Guest Blog by Doris Grinspun, RN, MSN, PhD, LLD(hon), O.ONT. Executive Director, RNAO
Dick Davis points to physicians, pharmacies and dentistry as examples of how there is nothing “wrong” with for-profit health care. With respect, it is the myth that somehow for-profit health care leads to better health outcomes that is wrong.
Those who must forego needed drugs because they have no drug plan, or suffer the stigma of poor oral health because they can’t afford costly procedures, or don’t have the money to jump the queue and seek “faster” service from a private clinic physician certainly know what is wrong.
In fact, the evidence is overwhelming that publicly-funded, not-for-profit and universally accessible health care works – it costs less and provides more.

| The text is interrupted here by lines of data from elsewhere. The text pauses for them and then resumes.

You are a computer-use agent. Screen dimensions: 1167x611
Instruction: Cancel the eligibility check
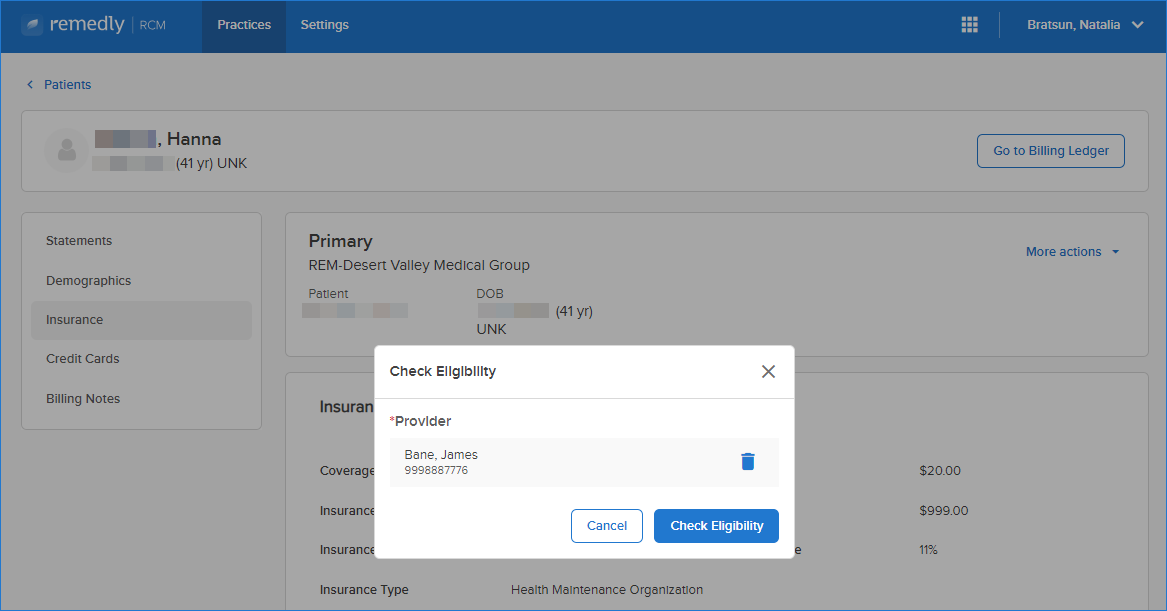click(607, 526)
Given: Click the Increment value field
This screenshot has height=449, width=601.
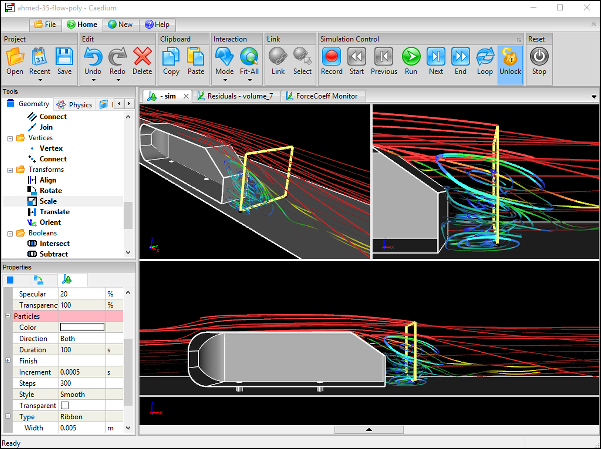Looking at the screenshot, I should [x=82, y=371].
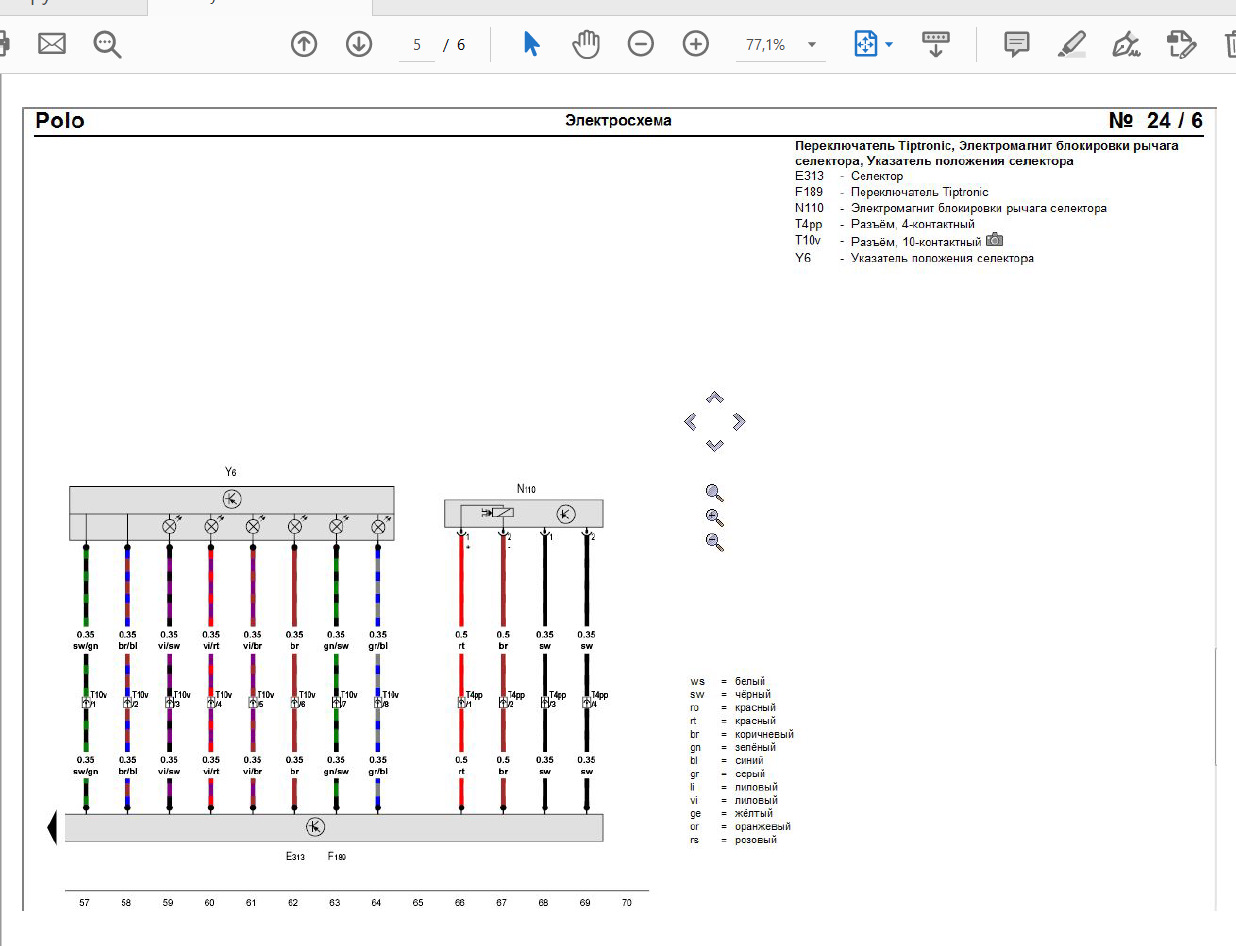Click the scrolling mode download-arrow button

(x=935, y=44)
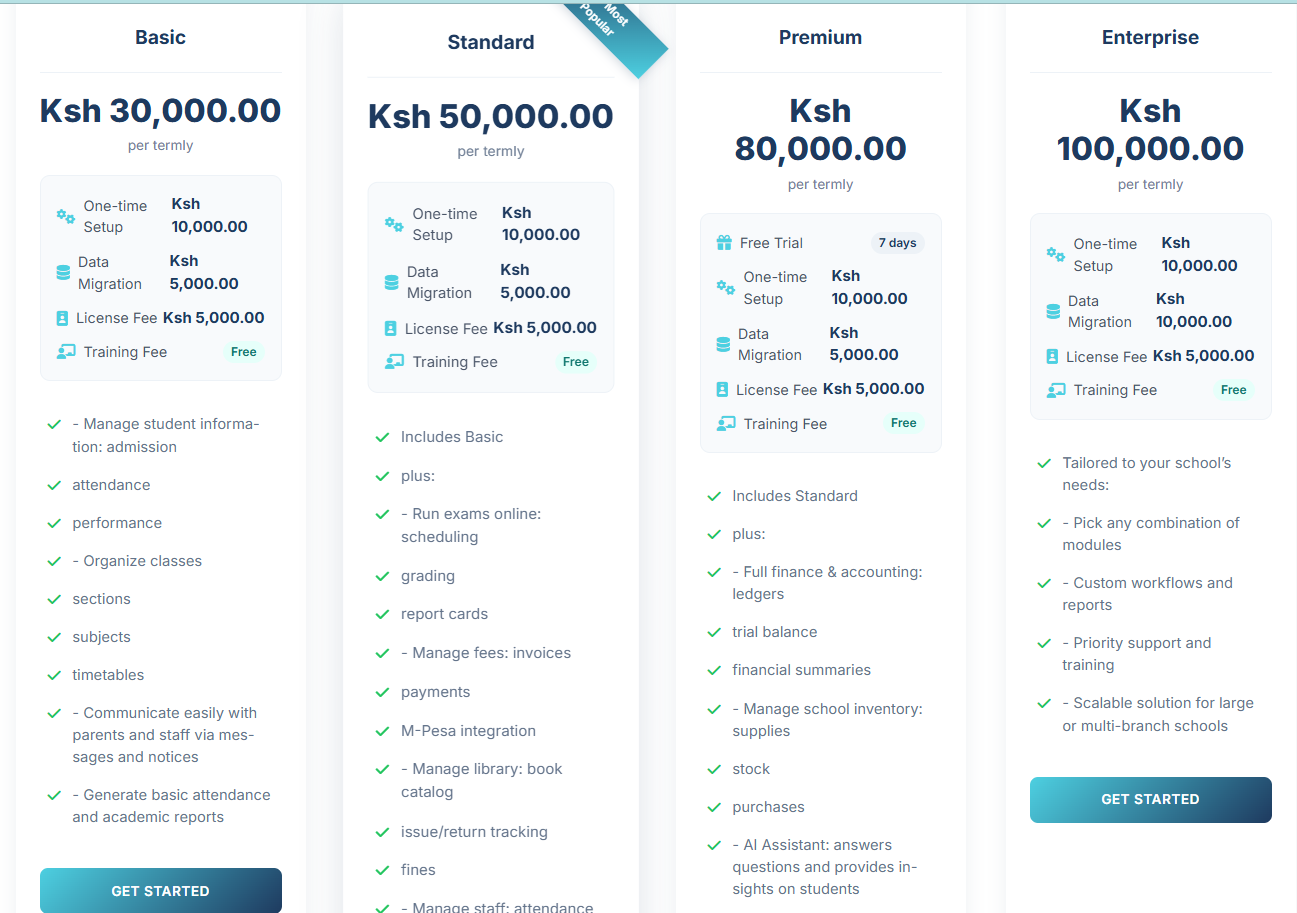This screenshot has width=1297, height=913.
Task: Click the database icon next to Standard Data Migration
Action: 391,282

Himmelstein and Woolhandler have reviewed four decades of experience with privatization in the United States. They found that “for-profit health institutions provide inferior care at inflated prices.” At a time when governments are looking to reduce costs, the finding that for-profit hospitals take an 18 per cent higher chunk out of the budget is sobering. The fact is that not-forprofit health care is a bargain for government and a winner for the public.
Private contracting in the U.S. Medicare program for seniors is a cautionary tale in that it evolved into a multi-billion dollar subsidy for HMOs who often cherry-pick the healthiest clients who cost less to care for, while refusing those most acutely and expensively ill.

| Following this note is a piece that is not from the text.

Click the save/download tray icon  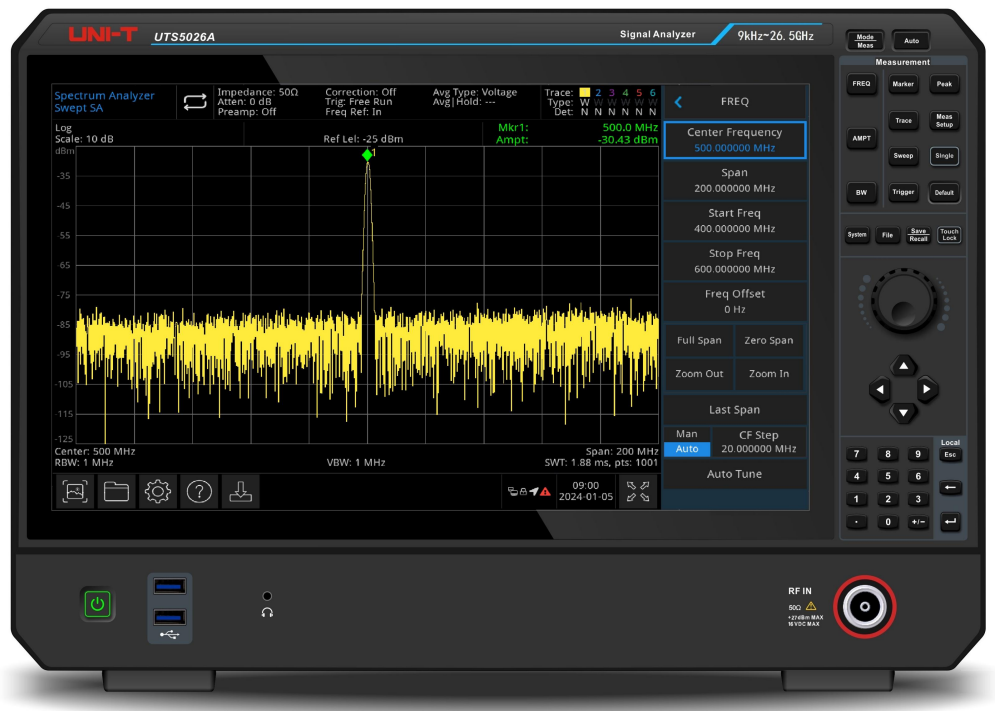(x=241, y=491)
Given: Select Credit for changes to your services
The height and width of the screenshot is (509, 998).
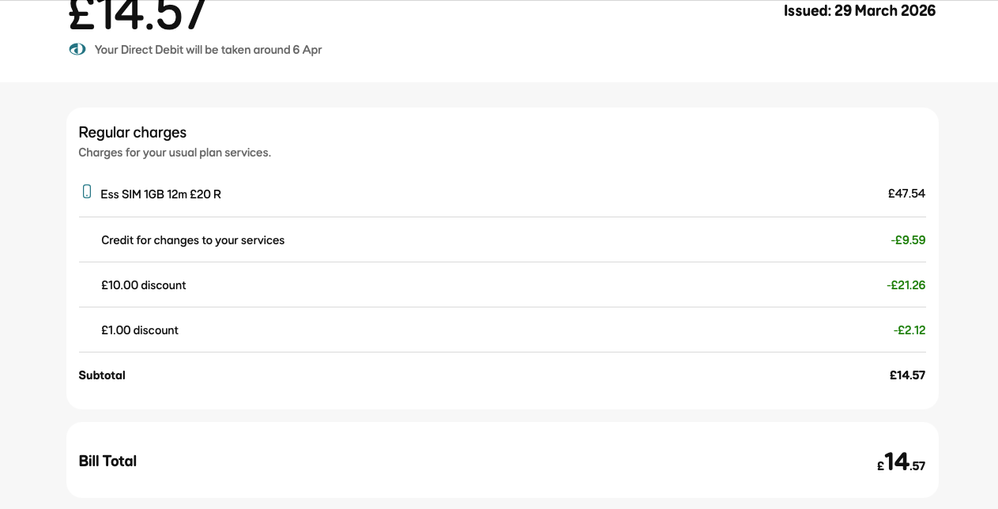Looking at the screenshot, I should tap(193, 240).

In terms of quality of care, it’s no contest. Again, you can’t go wrong with not-for-profit health care. Considerable evidence is available on quality of care differences between for-profit and not-for-profit delivery across sectors. Studies show that the quality of care in for-profit institutions is lower. Patient mortality rates in for-profit as compared to not-for-profit centres are higher.
A compelling example is that patients attending for-profit dialysis had eight per cent higher death rates than those who received care at non-profit facilities. This translates into an estimated 2,000 premature deaths each year in the United States linked to for-profit dialysis. Furthermore, worse health outcomes have also come with higher costs: a systematic review and meta-analysis of peer-reviewed literature concluded that for-profit hospitals charged a statistically significant 19 per cent more than not-for-profit hospitals.
Canadian evidence from the long-term care sector has found that staffing levels were higher in not-for-profit facilities than in for-profit facilities, and health outcomes were better in not-for-profit facilities. A systematic review and meta-analysis published in 2009 confirmed that the evidence suggests that, on average, not-for-profit nursing homes deliver higher quality care than for-profit nursing homes. For a review of the above evidence, see:
While the research evidence demonstrating a relationship between publicly-funded, not-for-profit health care and better outcomes and lower costs is clear, that does not mean that the system can’t be improved. In fact, it must be transformed in significant ways. For example we must address key social and environmental determinants of health. All Canadians must have timely access to team-based primary care. Investment must be increased in home care services and community supports. Develop a comprehensive national home care and pharmacare strategy, and a strategy for mental health and addictions. Improve health outcomes through adopting clinical best practice guidelines. Utilize all health professionals to their full scope to improve timely access to quality care. These and more systemic and clinical innovations can and must be made. And, they are all achievable through our publicly-funded, not-for-profit health-care system. There’s nothing wrong with that!